/**
* KMP algorithm is a famous way to find a substring from a text. To understand its‘ capacity, we should acquaint onself with the normal algorithm.
*/
/**
* simple algorithm
*
* workflow:
* (say, @ct means for currently position of search text)
*
* step 1: match text from index @ct with pattern.
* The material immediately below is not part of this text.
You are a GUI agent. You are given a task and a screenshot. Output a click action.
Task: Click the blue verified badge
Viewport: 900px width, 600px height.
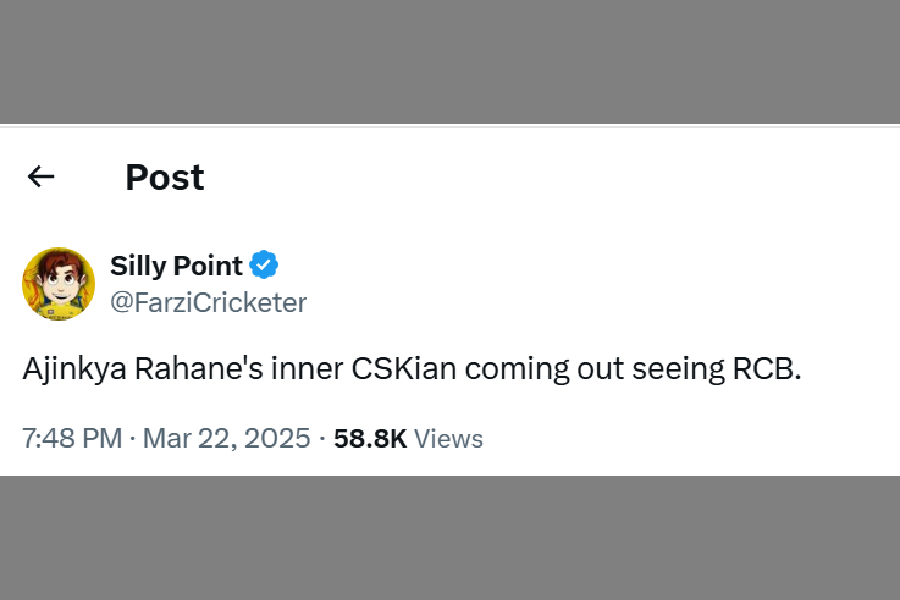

* step 2: if success, step to next character. or,
*
* The most straightforward algorithm is to look for a character match at successive values of index @ct, the position in the string being searched, i.e. S[ct]. If the index
* if the index m reaches the end of the string, then there is no match. In which case the search is said to "fail". At each position m, the algorithm first check whether
* S[ct] and P[0] is equal. If success, check the rest of characters. if fail, check next position, ct+1;
*
* put all of detail into this code.
*/
int work( char *s, char *pat) { int ct = 0; int mi = 0; while( s[ct]!='\0' ) { while( s[ct + mi]==pat[mi]) { mi++; if( pat[mi]=='\0') return ct; } ct++; } return -1; }
/**
* It‘s simple and have a good performance usually. But thing will become terrible when we deal with some special string. Just like:
*
* S[m] = 00000000....00000001
* P[n] = 000001
* wow, the result is really awful. In conclusion, if we take a comparison operation as the basic element, we could get the time complexity.At ideal case,
* T(m,n) = O( m+n)
*
* that is reasonable.But at worst case,
* T(m,n) = O( m*n)
*
* Now , It‘s time to KMP show its excellent performance.
*/
/**
* KMP
* KMP is a algorithm for search a substring from a string. At case above, the situation become awful, because of some special situation: we always
* be told we are wrong when we almost success. There are so many traps.
*
* Q: Could I do something with those traps?
*/
/*
* Of course, we can. Image this, you encounter a trap when you check substring from position S[ct], and you realize this when you match S[ct+m] with P[m].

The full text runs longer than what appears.